**EXERCISE TEXT**
=== Begin Enclosure ===
Wayne Hendrickson's development of technologies for protein structure determination and his work in the field of x-ray crystallography caught our attention. Curious to know more, BioTechniques contacted him to find out about the ambition, character, and motivation that led to his success.Definitive answers
How did you first become interested in crystallography?
While rotating through six biophysics labs as a graduate student at Johns Hopkins University, I became fascinated with solving crystallography puzzles and the definitive character of the answers. With crystallography, you determine the precise location of each atom and I found great sport in the mathematics required; it really seemed like a good home for me.
What led you to focus on technology development?
As a graduate student, I tinkered with one approach to resolving small molecule structures that was being developed by Jerome Karle and Herbert Hauptman at the Naval Research Laboratory in Washington DC. I began postdoctoral studies with Jerry Karle with the idea that we might be able to apply this technique – then being used to resolve small molecule structures such as crystals of organic compounds and small drug-like compounds – to biological studies. I did a number of tests that were disappointing and eventually came to understand theoretically why this wouldn't work. But this caused me to think of other ways to solve this problem, which led to an interest in anomalous scattering and resonance effects.
What has been your most important contribution to your field so far?
We developed a technology called multiwavelength anomalous diffraction (MAD) phasing for solving the crystal structures of proteins using resonant effects of atoms. This technology takes advantage of the special scattering that occurs when the x-ray energy is near a particular electronic orbital, and it requires an x-ray source that can be readily tuned through a spectrum of possible wavelengths. At the time, commonly used sources emitted characteristic radiations at a single wavelength, but synchrotrons presented the possibility of using a spectrum.
=== End Enclosure ===
**INFORMATION**
=== Begin Enclosure ===
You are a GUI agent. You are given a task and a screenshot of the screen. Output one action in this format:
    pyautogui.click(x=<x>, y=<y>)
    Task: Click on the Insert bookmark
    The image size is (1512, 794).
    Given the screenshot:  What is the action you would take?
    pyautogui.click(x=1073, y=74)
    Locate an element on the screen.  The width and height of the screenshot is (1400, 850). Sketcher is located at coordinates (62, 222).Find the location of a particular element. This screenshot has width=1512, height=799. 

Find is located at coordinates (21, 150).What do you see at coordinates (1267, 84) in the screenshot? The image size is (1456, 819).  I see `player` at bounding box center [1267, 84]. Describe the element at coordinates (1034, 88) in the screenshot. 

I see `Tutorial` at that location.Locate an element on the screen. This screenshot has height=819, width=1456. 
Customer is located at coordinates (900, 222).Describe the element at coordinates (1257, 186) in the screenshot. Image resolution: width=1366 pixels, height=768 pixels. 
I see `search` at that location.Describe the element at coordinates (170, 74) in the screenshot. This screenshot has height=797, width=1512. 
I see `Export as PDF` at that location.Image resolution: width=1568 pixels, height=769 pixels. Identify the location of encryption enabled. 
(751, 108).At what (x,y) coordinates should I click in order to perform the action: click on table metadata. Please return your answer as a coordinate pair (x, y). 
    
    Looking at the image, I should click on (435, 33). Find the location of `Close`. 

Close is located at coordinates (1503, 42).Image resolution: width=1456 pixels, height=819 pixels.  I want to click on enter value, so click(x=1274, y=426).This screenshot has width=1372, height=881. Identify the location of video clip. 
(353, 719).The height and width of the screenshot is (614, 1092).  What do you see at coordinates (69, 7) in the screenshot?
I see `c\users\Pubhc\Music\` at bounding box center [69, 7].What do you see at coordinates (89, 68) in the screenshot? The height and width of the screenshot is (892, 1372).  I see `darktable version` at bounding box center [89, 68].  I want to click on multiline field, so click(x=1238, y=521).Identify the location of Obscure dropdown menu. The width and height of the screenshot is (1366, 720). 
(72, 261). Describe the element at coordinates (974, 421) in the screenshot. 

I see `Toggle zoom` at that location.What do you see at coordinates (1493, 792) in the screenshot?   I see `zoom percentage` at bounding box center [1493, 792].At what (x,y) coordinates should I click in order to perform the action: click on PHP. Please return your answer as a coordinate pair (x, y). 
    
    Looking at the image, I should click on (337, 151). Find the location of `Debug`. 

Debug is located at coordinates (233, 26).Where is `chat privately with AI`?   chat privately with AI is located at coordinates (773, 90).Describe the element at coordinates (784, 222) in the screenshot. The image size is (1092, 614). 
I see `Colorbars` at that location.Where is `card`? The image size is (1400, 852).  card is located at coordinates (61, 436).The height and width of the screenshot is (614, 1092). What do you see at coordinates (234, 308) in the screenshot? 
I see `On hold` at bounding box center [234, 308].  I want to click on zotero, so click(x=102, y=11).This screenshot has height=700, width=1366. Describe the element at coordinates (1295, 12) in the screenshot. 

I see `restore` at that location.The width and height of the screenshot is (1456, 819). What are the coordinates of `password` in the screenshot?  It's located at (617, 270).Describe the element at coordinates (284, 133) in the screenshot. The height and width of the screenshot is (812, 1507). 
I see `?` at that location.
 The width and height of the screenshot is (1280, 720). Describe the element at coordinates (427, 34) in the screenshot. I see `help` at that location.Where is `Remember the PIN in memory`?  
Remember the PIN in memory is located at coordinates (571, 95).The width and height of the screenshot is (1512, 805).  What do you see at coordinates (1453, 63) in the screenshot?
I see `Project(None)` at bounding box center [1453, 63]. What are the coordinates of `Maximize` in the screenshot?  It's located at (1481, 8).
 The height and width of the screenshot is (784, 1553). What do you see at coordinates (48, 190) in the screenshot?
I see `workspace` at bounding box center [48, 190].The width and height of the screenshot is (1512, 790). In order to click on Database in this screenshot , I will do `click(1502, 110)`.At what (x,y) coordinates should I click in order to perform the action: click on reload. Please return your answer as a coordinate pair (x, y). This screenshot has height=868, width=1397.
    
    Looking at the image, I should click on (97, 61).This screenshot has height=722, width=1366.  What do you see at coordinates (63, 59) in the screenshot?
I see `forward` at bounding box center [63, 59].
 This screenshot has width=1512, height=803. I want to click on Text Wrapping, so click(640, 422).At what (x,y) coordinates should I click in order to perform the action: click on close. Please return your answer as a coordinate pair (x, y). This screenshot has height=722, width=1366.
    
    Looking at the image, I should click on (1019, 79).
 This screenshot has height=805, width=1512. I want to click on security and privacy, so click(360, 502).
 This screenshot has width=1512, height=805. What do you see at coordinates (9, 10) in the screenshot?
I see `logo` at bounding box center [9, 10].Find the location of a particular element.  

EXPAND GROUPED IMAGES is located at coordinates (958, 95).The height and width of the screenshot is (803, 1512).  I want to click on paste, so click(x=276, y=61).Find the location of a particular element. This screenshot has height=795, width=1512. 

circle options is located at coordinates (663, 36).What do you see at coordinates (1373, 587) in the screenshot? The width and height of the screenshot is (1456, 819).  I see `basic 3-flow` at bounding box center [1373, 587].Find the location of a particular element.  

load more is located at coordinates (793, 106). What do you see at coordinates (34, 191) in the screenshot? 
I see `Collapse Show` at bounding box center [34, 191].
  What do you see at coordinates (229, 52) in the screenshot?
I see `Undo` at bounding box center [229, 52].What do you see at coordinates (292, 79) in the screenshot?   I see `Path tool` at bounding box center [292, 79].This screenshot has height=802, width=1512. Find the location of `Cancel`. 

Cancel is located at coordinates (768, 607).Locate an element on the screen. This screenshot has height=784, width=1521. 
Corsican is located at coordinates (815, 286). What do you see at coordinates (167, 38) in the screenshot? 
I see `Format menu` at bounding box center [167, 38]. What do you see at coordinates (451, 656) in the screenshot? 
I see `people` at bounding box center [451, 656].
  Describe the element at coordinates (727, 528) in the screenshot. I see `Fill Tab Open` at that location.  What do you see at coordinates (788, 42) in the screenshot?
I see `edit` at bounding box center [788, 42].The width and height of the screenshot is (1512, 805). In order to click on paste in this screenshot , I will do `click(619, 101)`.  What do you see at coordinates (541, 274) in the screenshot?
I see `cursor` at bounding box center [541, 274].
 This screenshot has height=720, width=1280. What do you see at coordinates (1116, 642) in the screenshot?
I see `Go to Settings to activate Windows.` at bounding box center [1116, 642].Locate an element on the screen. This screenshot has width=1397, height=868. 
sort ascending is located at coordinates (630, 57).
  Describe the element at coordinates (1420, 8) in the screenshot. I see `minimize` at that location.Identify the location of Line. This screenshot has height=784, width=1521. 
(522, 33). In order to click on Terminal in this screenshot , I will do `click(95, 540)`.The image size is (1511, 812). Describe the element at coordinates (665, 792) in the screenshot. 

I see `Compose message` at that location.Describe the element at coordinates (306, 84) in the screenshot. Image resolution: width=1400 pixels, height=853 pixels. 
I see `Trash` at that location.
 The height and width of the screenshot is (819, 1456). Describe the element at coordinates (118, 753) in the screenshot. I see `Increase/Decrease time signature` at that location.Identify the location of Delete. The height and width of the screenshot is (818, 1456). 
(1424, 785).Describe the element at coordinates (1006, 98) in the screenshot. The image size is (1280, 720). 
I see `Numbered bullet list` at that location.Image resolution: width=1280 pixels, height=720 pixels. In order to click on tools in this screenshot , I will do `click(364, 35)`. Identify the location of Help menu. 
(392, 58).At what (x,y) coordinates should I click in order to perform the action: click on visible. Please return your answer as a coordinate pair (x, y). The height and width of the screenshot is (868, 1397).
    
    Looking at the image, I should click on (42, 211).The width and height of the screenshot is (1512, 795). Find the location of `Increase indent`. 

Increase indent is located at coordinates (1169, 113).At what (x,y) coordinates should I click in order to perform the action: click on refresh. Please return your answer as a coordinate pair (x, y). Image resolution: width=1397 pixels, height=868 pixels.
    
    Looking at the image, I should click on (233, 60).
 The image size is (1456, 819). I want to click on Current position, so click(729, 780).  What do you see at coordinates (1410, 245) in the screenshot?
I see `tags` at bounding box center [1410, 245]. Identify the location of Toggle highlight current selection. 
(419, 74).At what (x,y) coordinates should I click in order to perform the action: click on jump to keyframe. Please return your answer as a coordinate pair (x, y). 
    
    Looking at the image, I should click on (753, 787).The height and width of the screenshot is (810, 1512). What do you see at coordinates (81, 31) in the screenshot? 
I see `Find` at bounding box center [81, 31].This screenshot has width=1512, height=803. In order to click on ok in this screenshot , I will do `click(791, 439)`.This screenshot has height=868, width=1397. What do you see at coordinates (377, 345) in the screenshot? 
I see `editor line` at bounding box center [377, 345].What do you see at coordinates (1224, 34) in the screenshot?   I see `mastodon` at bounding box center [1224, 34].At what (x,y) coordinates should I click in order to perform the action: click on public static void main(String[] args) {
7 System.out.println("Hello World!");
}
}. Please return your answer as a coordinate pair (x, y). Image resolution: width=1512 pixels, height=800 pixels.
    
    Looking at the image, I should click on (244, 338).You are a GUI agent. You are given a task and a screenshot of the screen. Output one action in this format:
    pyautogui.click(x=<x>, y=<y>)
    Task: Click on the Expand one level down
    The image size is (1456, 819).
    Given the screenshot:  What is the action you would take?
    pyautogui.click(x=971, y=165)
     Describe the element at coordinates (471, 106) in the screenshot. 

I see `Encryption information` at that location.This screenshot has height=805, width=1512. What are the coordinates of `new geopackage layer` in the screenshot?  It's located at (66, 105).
=== End Enclosure ===
**TASK TO COMPLETE**
Copy the interview with Wayne Hendrickson word for word, everything from "We developed a" down to "using a spectrum.".

**EXPECTED OUTPUT**
We developed a technology called multiwavelength anomalous diffraction (MAD) phasing for solving the crystal structures of proteins using resonant effects of atoms. This technology takes advantage of the special scattering that occurs when the x-ray energy is near a particular electronic orbital, and it requires an x-ray source that can be readily tuned through a spectrum of possible wavelengths. At the time, commonly used sources emitted characteristic radiations at a single wavelength, but synchrotrons presented the possibility of using a spectrum.